Schlossbad Niederrhein

Ich habe Dir lange nicht mehr geschrieben, Heiliger Vater.
Als Du in den Dolomiten warst, hättest Du auch keine Zeit gehabt, Briefe zu lesen, die alle Welt Dir schreibt. Du hättest dich nur geärgert.
Die zweieinhalb Wochen Urlaub, die Du Dir geleistet hast, seien zu teuer gewesen, sündhaft teuer sogar. Ein Mitbruder von Dir – seinen Namen habe ich noch nie gehört, er soll sich angeblich für arme Leute einsetzen – hat sich fürchterlich aufgeregt.
Dich, seinen Chef, hat er mit unserem Allerhöchsten Herrn verglichen, dessen Stellvertreter Du auf Erden bist. Der habe damals keinen Stein gehabt, auf dem er schlafen konnte.
Wir sind uns hoffentlich darin einig, dass dieser Vergleich an den Haaren herbeigezogen ist. Dass Du eine Million Euro ausgeben musstest – Du wirst wissen, wie viel Geld das ist – wird nicht daran liegen, dass Du in einem Himmelbett geschlafen hast. Deine Bescheidenheit und Demut kenne ich. Aber das Sicherheitsgeschwader, das Dich überall hin begleitet, wird die Kosten wieder unverantwortlich in die Höhe getrieben haben.

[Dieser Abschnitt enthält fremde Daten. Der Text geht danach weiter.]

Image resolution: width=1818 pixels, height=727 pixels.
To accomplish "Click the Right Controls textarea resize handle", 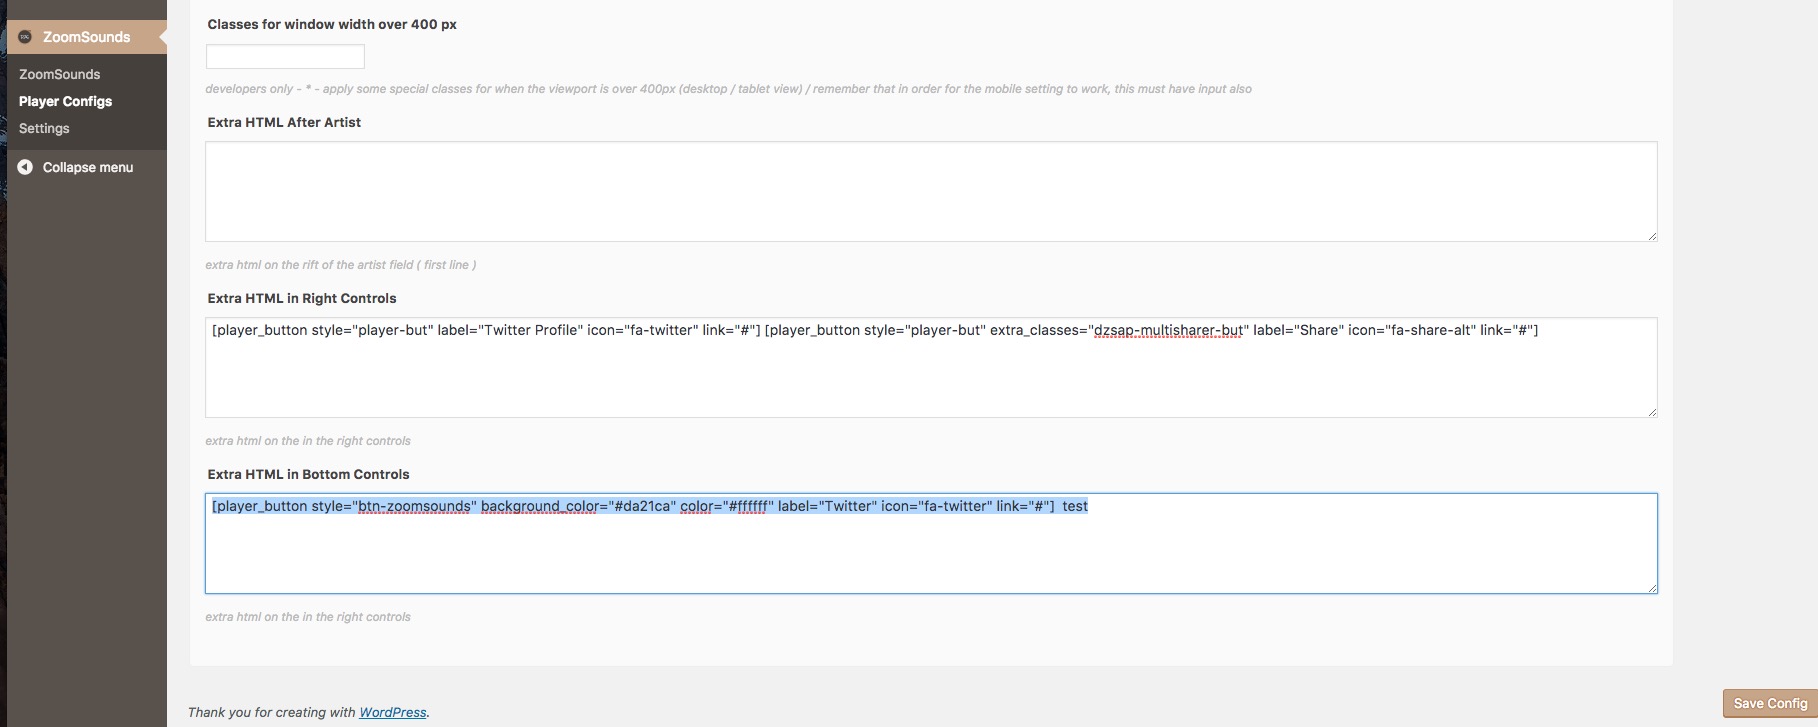I will pyautogui.click(x=1652, y=412).
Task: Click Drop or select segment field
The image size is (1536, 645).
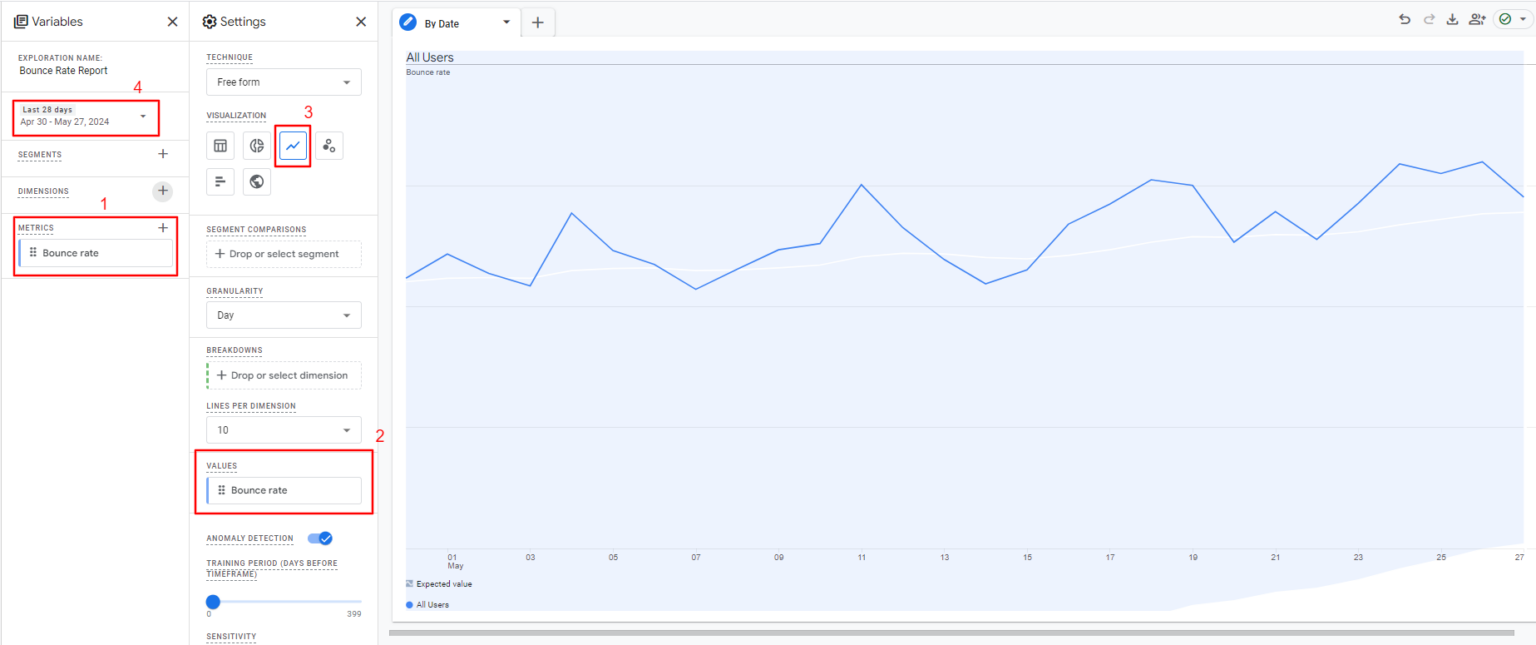Action: [283, 253]
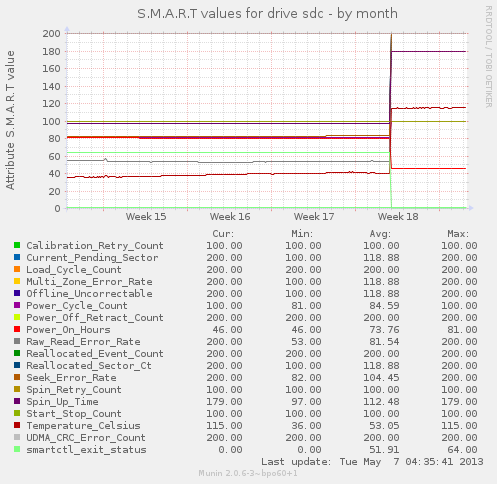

Ich weiß nicht, wie viele Scharfschützen im Garten postiert waren, wenn Du nachts bei offenem Fenster schlafen wolltest. Wenn ich daran denke, dass Du gerne draußen im Liegestuhl ein Buch liest, wird das die Passauf-Armada in höchste Alarmbereitschaft versetzt haben.
Dein Urlaub widerspreche dem Armutsgebot Jesu, hat Dein Kollege geschimpft. Dein Gesicht soll das von Jesus auf Erden sein, hat er gefordert. Aber Du bist doch der Benedikt, der Ratzinger, wenn ich das so sagen darf. Du solltest den kritischen Mitbruder demnächst mitnehmen, wenn Du wieder in Urlaub fährst. Er selbst könne sich keinen Urlaub leisten, soll er gesagt haben. Daher gönne ihm ein paar schöne Tage mit Dir.
Da wir uns aus alter Bonner Studienzeit kennen, empfehle ich Dir das neue Schlossbad Niederrhein.
In Mönchengladbach.
Es ist nur ein Katzensprung von Deiner ehemaligen, vertrauten Universitätsstadt entfernt.
Hier am Niederrhein wird es auch Deinem widerspenstigen Mitbruder gefallen. Kostenfreie Parkplätze stehen Euch direkt vor dem Haupteingang zur Verfügung. Ihr müsst also nicht schon Geld ausgeben, ehe Ihr drinnen seid. Schwimmen, plantschen und jede Menge Spaß könnt Ihr haben. Kraulen und Brustschwimmen, Entspannung suchen in den Sprudelliegen – Ihr werdet es nicht bereuen.
Als Hauptattraktion empfehle ich Euch den achtzig Meter langen Wildwasserkanal. In dem kannst Du mit deinem aufmüpfigen Mitbruder einen wilden Wasser-Ritt wagen.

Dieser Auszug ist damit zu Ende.